Exercise prompt — Your output is the line containing "Instruction: Click the send feedback icon" plus all lines after it to the end of the records, reproduced exactly, with nothing else.

(Raw data Opens)

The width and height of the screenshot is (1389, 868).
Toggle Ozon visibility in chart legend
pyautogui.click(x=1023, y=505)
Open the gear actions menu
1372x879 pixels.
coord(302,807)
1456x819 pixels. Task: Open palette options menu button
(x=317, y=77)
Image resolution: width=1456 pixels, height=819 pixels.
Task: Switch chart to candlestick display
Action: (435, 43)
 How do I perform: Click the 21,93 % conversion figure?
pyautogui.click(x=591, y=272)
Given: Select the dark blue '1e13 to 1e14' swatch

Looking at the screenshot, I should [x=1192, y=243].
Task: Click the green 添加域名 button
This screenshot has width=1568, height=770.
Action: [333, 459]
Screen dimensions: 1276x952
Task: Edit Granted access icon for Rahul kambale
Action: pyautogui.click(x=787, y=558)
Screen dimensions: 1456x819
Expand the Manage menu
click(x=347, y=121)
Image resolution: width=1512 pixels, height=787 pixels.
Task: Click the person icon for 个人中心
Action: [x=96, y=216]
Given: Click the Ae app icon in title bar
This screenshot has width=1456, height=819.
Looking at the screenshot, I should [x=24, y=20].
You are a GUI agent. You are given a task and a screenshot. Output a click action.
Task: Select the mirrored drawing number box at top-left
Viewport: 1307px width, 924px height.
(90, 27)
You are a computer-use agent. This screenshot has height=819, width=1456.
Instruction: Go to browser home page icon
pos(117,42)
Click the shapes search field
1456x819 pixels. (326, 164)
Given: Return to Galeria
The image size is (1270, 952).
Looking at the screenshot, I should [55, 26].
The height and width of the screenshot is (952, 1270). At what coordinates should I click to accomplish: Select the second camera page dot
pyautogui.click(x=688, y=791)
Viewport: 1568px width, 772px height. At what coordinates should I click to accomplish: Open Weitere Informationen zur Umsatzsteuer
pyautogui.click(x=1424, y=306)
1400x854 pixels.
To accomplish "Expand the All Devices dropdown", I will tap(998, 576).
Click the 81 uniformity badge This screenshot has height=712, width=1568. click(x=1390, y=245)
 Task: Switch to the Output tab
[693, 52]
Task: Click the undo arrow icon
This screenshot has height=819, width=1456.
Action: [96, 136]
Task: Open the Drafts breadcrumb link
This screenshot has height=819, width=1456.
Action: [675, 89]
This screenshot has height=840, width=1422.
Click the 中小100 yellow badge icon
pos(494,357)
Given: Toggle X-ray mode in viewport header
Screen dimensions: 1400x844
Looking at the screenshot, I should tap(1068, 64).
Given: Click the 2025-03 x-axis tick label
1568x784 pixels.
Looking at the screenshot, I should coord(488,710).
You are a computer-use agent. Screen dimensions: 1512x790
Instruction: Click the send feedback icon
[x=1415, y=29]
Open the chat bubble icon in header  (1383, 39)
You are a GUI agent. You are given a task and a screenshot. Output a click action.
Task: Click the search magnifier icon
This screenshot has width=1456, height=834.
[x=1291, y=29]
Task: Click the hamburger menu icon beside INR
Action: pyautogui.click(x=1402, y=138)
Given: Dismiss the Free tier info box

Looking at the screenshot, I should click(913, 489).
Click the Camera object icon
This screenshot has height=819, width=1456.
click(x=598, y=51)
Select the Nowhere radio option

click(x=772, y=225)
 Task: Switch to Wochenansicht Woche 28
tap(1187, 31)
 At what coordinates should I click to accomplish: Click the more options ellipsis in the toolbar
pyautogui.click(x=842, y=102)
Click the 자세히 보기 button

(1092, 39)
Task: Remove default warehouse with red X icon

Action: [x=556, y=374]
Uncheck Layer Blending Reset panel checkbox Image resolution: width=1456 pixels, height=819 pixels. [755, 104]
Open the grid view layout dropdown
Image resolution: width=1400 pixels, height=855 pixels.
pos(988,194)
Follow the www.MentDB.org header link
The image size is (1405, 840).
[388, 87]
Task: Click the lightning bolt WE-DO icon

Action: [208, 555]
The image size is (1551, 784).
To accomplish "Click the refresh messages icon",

(Raw data Closes)

Reply to the exercise —
Instruction: Click the send feedback icon
[x=1415, y=29]
Open the chat bubble icon in header  (1383, 39)
You are a GUI agent. You are given a task and a screenshot. Output a click action.
Task: Click the search magnifier icon
This screenshot has width=1456, height=834.
[x=1291, y=29]
Task: Click the hamburger menu icon beside INR
Action: pyautogui.click(x=1402, y=138)
Given: Dismiss the Free tier info box

Looking at the screenshot, I should click(913, 489).
Click the Camera object icon
This screenshot has height=819, width=1456.
click(x=598, y=51)
Select the Nowhere radio option

click(x=772, y=225)
 Task: Switch to Wochenansicht Woche 28
tap(1187, 31)
 At what coordinates should I click to accomplish: Click the more options ellipsis in the toolbar
pyautogui.click(x=842, y=102)
Click the 자세히 보기 button

(1092, 39)
Task: Remove default warehouse with red X icon

Action: [x=556, y=374]
Uncheck Layer Blending Reset panel checkbox Image resolution: width=1456 pixels, height=819 pixels. [755, 104]
Open the grid view layout dropdown
Image resolution: width=1400 pixels, height=855 pixels.
pos(988,194)
Follow the www.MentDB.org header link
The image size is (1405, 840).
[388, 87]
Task: Click the lightning bolt WE-DO icon

Action: [208, 555]
The image size is (1551, 784).
To accomplish "Click the refresh messages icon",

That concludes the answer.